People find it difficult to pass up freebies since they’re so appealing. After receiving free equipment, 56% of customers had a more favourable impression of the company. When placing an order for a group of workers, it’s smart to purchase around 25 percent more than you anticipate using so that you have room for expansion. The scope of promo items goes much beyond apparel. Umbrellas, mugs, pens, and tote bags are all available.

Free Food Distribution 

Getting something for nothing, especially if it’s edible, is a great way to raise morale. Good nutrition is a key factor in maintaining efficiency at work. Depending on the schedule, a day of filming can last anywhere from 12 hours to 16 hours. Everyone on board needs access to nutritious meals and snacks throughout the day. 

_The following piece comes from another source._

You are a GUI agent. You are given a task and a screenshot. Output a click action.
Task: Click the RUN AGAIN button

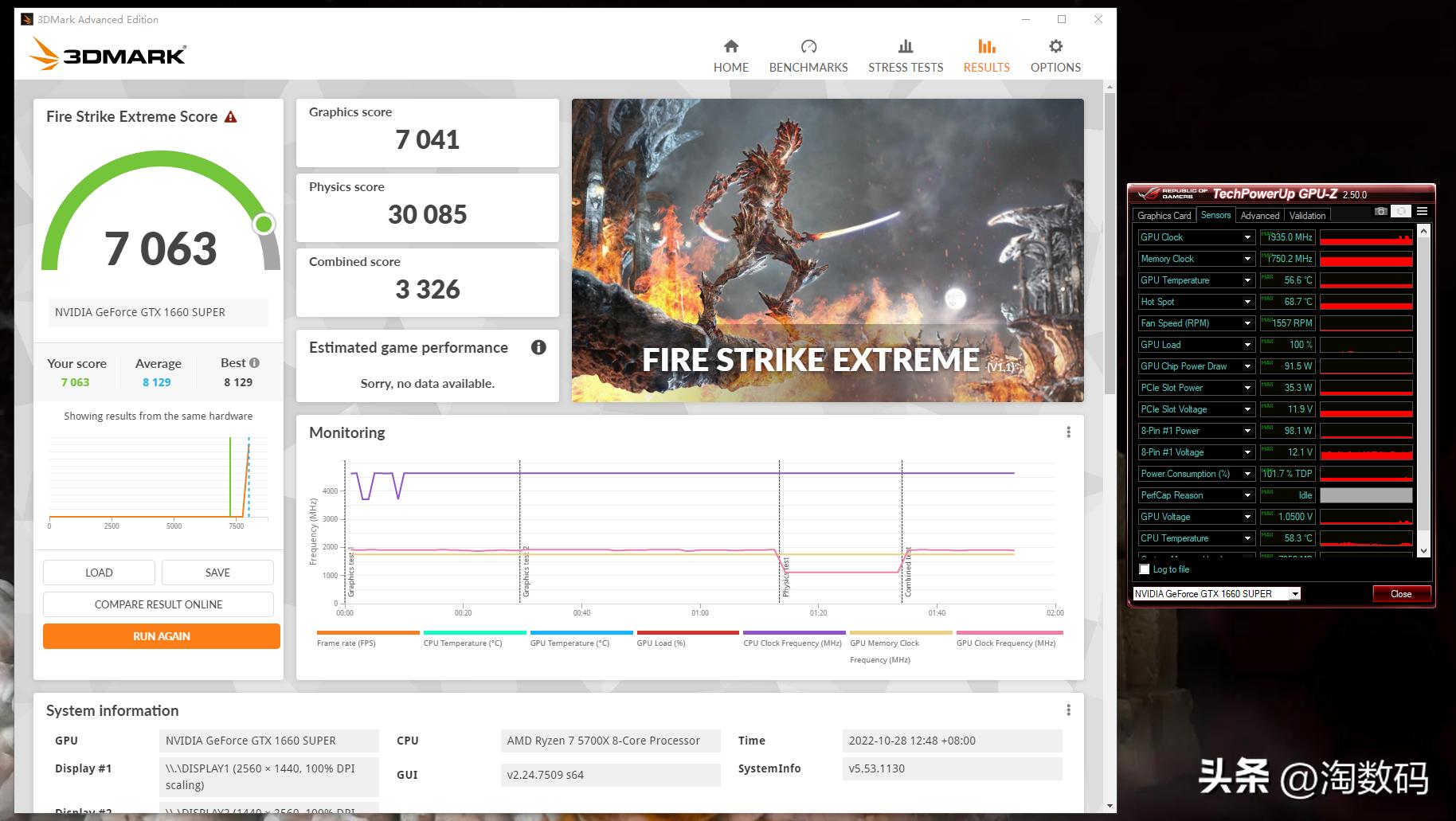(161, 635)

People are more productive and able to maintain their concentration after eating. The last thing you need is for someone to pass out or be hurt on set because they are tired.

Give people tasty and nutritious snacks to eat in between meals. Fruit platters, nuts, pastries, granola bars, cookies, and healthy spreads like hummus may be included. The coffee should be kept brewing, too. Breaking for meals, rather than trying to power through, has been shown to enhance productivity. Almost eighty percent of workers claim they are more productive after taking a lunch break.

Promote a Productive Environment

You’ll get a sense of the cast and crew dynamics after just a few days on set. How do they fare in a high-pressure setting? Or do they thrive in a more playful atmosphere? Working hard while also enjoying time with your team is ideal. You won’t, for instance, spend the entire 14 hours filming scenes. Plan for your employees’ downtime by providing them with activities. They may go to the beach, play video games, throw a football, play cards, or just hang around. Keeping the cast and crew from getting burned out is essential, even when time is tight. 

Don’t Lose Your Cool (and Say Sorry if You Do)

Craig Johnson had an emotional breakdown on set while filming his debut feature, True Adolescents. After the first thrill wore off, regret set in. They see you losing it and they think, “Oh God, is this whole thing falling apart?” Is this ship going down with me? And it’s awful for morale overall.” 

Craig tracked out everyone who had seen his tantrum and apologised to them individually. Now he just takes a deep breath, leaves the set, and deals with his emotions in private whenever tensions mount. It’s normal to feel overworked, exhausted and irritated. If you let your staff in on your negative feelings, they will spread like wildfire.

Take in the Cast and Crew

You are the mastermind behind the camera. What happens in the film is up to you, and any alterations must be approved by you. However, it’s crucial to retain an open mind about the staff and cast. You should take criticism of the film seriously and think about how to incorporate it into the final product.

Find out what the other actors think by polling them. You need to be authoritative and decisive on set, but remember that this is a team effort. You never know what will happen when you let the crew focus on what they do best.

Keeping the Set Positive

Making a movie isn’t simple, but the final product is well worth the effort. One to three months of working 12-hour days or more is possible. During this period, you’ll also be responsible for overseeing the film’s cast and staff. 

A Full Crew is A Happy Crew

The discussion about food may continue forever. To be honest, we already have. Skimping on craftsmanship is one of the worst things you can do in a low-budget picture. The best way to the hearts of your grips, gaffer, and PAs is through their stomachs, especially when you consider how many calories they burn working on set. 

It’s simple to impress your staff with delicious homemade meals and unexpected treats. There is something special about a cup of excellent coffee at 3 p.m., timely delivery of grilled cheese squares, or individual PB&J sandwiches. It was very cold when we were filming, so having a lot of hot soup on hand was a tremendous help. Here are eight methods for boosting energy and preventing fatigue on set.